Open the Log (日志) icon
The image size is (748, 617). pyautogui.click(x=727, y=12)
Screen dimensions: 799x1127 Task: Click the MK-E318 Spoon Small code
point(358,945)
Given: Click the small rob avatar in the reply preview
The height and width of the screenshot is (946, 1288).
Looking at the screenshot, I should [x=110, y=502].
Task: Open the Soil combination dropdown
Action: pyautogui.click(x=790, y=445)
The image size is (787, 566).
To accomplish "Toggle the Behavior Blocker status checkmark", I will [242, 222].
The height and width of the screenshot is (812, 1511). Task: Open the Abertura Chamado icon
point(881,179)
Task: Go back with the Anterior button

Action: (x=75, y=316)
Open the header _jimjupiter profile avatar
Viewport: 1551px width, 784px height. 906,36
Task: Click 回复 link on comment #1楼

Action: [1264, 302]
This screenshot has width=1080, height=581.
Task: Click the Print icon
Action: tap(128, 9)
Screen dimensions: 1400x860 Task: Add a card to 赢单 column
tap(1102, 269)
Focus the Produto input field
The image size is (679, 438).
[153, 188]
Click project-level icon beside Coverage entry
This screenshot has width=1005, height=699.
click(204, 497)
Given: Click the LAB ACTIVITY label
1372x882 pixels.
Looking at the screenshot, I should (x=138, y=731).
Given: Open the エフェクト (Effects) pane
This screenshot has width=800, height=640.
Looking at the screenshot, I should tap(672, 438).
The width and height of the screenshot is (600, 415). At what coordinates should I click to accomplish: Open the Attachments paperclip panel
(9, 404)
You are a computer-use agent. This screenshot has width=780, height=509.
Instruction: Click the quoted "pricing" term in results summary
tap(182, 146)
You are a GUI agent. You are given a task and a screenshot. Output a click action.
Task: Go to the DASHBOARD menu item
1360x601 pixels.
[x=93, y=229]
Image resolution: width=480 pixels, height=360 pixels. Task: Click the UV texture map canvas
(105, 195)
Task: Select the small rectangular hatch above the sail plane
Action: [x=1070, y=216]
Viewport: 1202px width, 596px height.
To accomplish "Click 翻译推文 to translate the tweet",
__________________________________________________
_EXERCISE INSTRUCTIONS_
Repeat exactly the lines of the material above, taking the first line, the line with "The image size is (787, 566).", and every line between them.

_YOUR SOLUTION_
Open the Log (日志) icon
The image size is (748, 617). pyautogui.click(x=727, y=12)
Screen dimensions: 799x1127 Task: Click the MK-E318 Spoon Small code
point(358,945)
Given: Click the small rob avatar in the reply preview
The height and width of the screenshot is (946, 1288).
Looking at the screenshot, I should [x=110, y=502].
Task: Open the Soil combination dropdown
Action: pyautogui.click(x=790, y=445)
The image size is (787, 566).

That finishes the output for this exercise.